See also: The Voice‘s interview with Ralph Fiennes
That same acute formal elegance lays bare these characters. Bolstered by Morgan’s incisive and tender script, The Invisible Woman plays out as a tragedy writ both large and intimately small. It’s a saga rooted in Charles and Nelly’s shared fear that no one can ever truly know another’s heart, and enlivened by an empathetic feminist streak that — in opposition to the cultural forces that conspire against them — generously expresses not only Nelly’s own indomitable strength but also Catherine’s dignity.

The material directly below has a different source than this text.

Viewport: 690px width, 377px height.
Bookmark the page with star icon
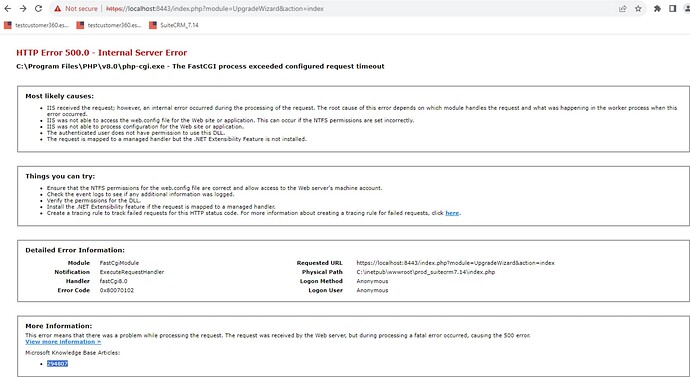pyautogui.click(x=638, y=9)
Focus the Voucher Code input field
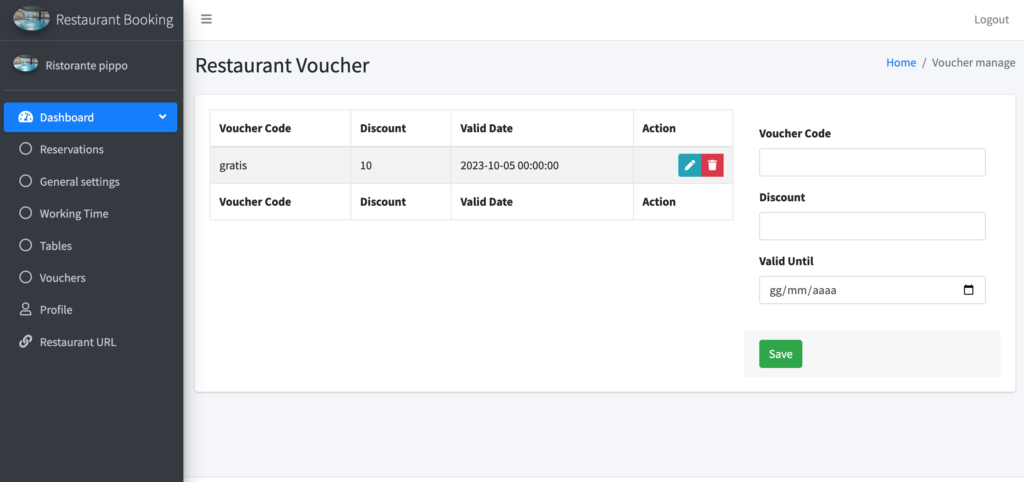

If Fiennes’s direction is a wonderful surprise, his complex performance as a man of conflicted priorities and obsessions is not. In early passages, Fiennes glides about a crowded rehearsal space with boisterous theatricality and larger-than-life magnetism, demonstrating Dickens’s comfort with — and dependence upon — the spotlight. For Dickens, Nelly is radiant, but she can’t quite outshine his celebrity, and thus The Invisible Woman becomes, in a certain sense, the story of a man who can never deny or alter his true, self-absorbed nature.
Jones, meanwhile, is a revelation, matching her illustrious costar with a turn that burns with suppressed yearning and despair over a romance that she wants to reject and yet cannot escape. Swept up by the affections of a personal (and national) idol, Jones’s young Nelly initially comes across as a fragile innocent without ever seeming naïve. That makes her trajectory toward heartbreak that much more moving — especially as it’s clear that she always knew this descent was probable, yet still risked it in the interest of irrepressible love. Nelly exhibits a delicacy that hardens the more she’s exposed to the bitter realities of her situation and the consequences it will have for not just for her but for her family. Jones embodies her with nuanced poise and depth, even as Nelly becomes a figure of familiar misfortune.
This is a star-making performance full of subtle sorrow and strength. Nelly outlived Dickens, of course. The film’s signature recurring motif is the sight of her glancing over her shoulder, both in her youth and after he’s gone, a woman longing for both an impossible present and an irretrievable past.